Nothing but the lines from the one containing "Given: Open 商家支持 dropdown" to the end of the records below should be output, each exactly as written.
>>>>
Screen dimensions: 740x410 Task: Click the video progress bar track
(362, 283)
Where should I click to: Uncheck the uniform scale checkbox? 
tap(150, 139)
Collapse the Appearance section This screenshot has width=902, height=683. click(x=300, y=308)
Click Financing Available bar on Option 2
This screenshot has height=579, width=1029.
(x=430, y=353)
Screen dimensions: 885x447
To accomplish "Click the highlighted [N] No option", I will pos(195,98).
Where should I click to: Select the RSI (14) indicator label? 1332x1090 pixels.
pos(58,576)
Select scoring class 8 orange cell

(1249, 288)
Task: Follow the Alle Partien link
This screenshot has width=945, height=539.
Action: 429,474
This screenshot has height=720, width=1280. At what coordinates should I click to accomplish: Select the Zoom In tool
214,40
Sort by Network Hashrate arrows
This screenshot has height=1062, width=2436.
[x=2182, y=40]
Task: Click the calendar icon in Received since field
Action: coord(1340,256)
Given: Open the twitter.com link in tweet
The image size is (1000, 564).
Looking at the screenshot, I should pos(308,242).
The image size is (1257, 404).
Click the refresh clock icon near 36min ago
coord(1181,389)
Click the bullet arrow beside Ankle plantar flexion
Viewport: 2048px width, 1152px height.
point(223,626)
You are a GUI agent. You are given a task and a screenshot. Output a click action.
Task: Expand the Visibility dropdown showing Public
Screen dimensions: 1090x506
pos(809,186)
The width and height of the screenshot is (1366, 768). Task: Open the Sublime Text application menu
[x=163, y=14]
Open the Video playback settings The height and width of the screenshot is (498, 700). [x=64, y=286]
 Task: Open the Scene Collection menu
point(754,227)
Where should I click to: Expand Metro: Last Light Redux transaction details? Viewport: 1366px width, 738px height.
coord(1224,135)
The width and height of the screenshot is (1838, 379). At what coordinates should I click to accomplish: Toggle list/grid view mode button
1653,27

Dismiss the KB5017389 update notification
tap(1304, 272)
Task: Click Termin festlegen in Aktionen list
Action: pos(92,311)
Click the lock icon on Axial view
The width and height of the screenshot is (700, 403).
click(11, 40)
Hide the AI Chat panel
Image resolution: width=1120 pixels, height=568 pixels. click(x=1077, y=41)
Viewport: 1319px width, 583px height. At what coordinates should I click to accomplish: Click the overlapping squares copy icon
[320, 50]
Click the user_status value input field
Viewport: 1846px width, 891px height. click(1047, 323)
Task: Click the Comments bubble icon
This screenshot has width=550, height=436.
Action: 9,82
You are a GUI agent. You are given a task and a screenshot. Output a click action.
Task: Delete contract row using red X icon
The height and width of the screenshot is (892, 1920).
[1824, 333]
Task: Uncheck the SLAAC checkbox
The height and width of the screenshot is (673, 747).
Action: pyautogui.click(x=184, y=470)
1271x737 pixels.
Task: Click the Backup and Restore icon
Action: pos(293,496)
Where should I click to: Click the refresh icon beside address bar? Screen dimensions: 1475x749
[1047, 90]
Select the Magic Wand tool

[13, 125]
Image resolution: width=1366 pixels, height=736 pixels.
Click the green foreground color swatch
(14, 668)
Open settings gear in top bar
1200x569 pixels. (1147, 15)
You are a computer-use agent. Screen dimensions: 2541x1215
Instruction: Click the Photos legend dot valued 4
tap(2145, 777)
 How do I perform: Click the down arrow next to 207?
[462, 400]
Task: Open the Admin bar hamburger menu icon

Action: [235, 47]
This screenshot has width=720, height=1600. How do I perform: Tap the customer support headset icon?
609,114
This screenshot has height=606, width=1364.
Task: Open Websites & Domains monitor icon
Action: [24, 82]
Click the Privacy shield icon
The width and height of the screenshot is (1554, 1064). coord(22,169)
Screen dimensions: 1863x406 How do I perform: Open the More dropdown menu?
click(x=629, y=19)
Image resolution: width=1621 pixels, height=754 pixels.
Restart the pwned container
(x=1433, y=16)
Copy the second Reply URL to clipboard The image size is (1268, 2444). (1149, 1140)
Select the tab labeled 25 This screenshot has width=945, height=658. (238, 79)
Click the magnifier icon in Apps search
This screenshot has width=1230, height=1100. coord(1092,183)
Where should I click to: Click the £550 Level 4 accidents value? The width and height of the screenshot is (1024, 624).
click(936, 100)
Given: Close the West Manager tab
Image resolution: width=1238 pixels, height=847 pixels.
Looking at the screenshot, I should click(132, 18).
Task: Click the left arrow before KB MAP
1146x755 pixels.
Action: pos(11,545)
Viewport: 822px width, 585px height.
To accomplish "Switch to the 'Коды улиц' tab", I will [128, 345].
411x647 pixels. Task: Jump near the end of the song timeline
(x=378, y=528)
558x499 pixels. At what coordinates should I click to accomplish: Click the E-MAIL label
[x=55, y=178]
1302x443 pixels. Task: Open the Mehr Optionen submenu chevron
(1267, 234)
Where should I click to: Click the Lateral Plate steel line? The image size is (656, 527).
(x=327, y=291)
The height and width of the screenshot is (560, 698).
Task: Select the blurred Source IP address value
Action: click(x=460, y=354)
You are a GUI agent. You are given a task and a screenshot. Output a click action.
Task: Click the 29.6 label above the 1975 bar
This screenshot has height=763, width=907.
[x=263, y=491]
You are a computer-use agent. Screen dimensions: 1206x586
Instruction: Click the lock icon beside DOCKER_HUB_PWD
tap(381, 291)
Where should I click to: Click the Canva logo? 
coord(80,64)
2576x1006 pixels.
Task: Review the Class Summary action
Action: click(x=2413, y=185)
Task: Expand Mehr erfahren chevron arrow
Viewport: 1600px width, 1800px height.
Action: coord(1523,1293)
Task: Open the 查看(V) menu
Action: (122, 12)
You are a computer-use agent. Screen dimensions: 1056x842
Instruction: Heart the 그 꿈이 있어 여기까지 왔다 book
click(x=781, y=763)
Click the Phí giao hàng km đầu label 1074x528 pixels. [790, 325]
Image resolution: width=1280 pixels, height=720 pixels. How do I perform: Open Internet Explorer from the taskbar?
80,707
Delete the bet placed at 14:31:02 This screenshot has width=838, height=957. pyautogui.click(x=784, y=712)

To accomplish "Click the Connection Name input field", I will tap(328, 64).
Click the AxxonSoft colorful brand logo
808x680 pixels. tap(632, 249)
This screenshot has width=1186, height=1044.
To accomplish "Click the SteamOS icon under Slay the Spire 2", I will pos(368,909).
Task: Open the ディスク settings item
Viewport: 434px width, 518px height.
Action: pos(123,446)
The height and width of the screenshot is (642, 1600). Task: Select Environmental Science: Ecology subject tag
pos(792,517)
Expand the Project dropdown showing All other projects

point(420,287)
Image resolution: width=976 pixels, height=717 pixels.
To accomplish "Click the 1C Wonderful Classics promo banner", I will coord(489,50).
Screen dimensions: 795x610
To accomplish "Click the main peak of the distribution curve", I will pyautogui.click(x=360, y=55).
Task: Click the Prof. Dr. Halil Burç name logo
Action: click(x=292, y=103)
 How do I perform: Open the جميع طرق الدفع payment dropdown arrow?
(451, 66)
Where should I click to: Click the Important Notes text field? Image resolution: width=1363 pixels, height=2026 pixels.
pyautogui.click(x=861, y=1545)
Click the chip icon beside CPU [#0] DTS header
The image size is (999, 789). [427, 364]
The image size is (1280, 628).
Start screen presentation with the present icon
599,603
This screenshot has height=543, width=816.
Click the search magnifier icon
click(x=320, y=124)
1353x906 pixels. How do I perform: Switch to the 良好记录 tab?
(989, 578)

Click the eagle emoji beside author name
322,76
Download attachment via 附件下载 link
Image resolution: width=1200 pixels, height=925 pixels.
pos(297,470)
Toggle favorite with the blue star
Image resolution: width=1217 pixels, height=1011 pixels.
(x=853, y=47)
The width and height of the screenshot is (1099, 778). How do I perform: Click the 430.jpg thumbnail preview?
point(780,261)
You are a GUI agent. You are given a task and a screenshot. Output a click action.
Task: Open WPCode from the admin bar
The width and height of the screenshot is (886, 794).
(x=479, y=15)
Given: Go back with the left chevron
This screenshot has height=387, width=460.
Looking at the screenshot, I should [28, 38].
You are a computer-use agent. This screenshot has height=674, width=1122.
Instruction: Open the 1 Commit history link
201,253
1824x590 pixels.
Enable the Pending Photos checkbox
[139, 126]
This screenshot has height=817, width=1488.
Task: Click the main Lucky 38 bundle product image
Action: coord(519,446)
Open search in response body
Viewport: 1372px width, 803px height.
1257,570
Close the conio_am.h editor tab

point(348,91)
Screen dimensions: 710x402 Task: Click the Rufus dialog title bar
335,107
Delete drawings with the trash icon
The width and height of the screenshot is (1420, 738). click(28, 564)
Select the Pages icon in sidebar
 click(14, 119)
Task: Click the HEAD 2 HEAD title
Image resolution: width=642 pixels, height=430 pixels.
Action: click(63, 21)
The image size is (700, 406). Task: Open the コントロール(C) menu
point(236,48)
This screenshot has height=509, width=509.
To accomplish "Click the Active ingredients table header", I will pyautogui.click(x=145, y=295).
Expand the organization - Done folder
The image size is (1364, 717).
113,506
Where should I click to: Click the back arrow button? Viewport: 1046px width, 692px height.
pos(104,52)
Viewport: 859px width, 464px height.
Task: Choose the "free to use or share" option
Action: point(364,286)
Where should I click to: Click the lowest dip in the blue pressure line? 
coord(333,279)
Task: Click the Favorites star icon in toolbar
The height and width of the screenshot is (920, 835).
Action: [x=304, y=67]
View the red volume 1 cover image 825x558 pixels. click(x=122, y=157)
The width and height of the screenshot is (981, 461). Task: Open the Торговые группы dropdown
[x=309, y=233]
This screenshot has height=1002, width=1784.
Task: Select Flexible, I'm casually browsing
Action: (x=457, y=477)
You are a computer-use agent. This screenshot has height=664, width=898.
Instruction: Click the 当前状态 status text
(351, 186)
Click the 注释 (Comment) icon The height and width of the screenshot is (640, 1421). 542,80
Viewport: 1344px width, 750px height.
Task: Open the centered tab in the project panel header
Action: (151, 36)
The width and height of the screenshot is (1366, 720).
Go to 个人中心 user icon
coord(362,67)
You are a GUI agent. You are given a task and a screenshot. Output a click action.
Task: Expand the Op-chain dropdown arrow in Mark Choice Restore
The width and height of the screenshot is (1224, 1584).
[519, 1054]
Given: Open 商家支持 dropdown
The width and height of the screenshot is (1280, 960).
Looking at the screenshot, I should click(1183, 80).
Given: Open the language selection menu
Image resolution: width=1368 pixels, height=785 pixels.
<<<<
▸ Response to this task
Given: Open 商家支持 dropdown
The width and height of the screenshot is (1280, 960).
Looking at the screenshot, I should click(1183, 80).
Given: Open the language selection menu
Image resolution: width=1368 pixels, height=785 pixels.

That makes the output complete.